Thirty-three-year-old Michael Martin is now charged with assault and malicious mischief for throwing acid in a judge's face in September 2012. 

Thurston County prosecutors say Martin was angry with the victim, Thurston County District Court Judge Brett Buckley, because Buckley had ruled against Martin in several protection-order cases involving an ex-girlfriend.  

Thurston County Chief Criminal Deputy Prosecutor Andrew Toynbee told KIRO 7 that Martin spent months planning the attack, keeping notes on his iPhone. 

"He was looking for battery acid, he was looking for the judge's home address, he put down that he reconned the judge's address again," Toynbee said. 

Charging documents filed in the case provide even more detail of Martin's planning lists, which included:

  • "Find out where Judge Brett Buckley lives"
  • "Get Water bottles ready for battery acid"
  • "Recon judge home again (nobody home :("
  • "Call Lowe's for battery acid (no go)"
  • "Go 2 NAPA 4 battery acid"

Prosecutors said Martin eventually purchased battery acid at a NAPA auto parts store in Tumwater. On Sept.  10th, 2012, they said Martin put his plan in motion, knocking on the door of the judge's home and throwing the battery acid in his face when he answered the door. 

Olympia police got a big break in the case when FBI agents searched Martin's Tumwater apartment. It turns out Martin,  a former JBLM soldier, was being investigated for threatening a military prosecutor. During the search of his apartment, FBI agents found battery acid and alerted Olympia detectives.
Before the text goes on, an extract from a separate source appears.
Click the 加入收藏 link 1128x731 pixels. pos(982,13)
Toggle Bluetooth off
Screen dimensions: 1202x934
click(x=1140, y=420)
The Olympia detectives conducted additional research and discovered Judge Buckley had ruled against Martin on several occasions. The detectives obtained search warrants for Martin's phone and computers and discovered his lists detailing plans for the attack.   Toynbee also tells KIRO 7 that detectives discovered a disturbing Internet post by Martin. 

"He had made a Facebook posting that referred to melting people's faces off," said Toynbee. 

Martin was given an "other than honorable" discharge from the U.S. Army and is currently in federal custody awaiting an August sentencing in the case involving the threat to the military prosecutor.  Martin will then be transferred to the Thurston County jail to face the new charges involving the acid attack.

Buckley expressed his thanks to both police and prosecutors for their exhaustive efforts on the case. 

"Their work has really made my family feel much safer," said Buckley. 

When the attack happened, the judge took quick action to rinse off all the acid and only suffered minor injuries. He told KIRO 7 he and his family have moved forward.  

"I'm okay, my family is okay. There clearly was a period of time when there was a fair degree of anxiety about what happened, but time obviously heals things,” Buckley said.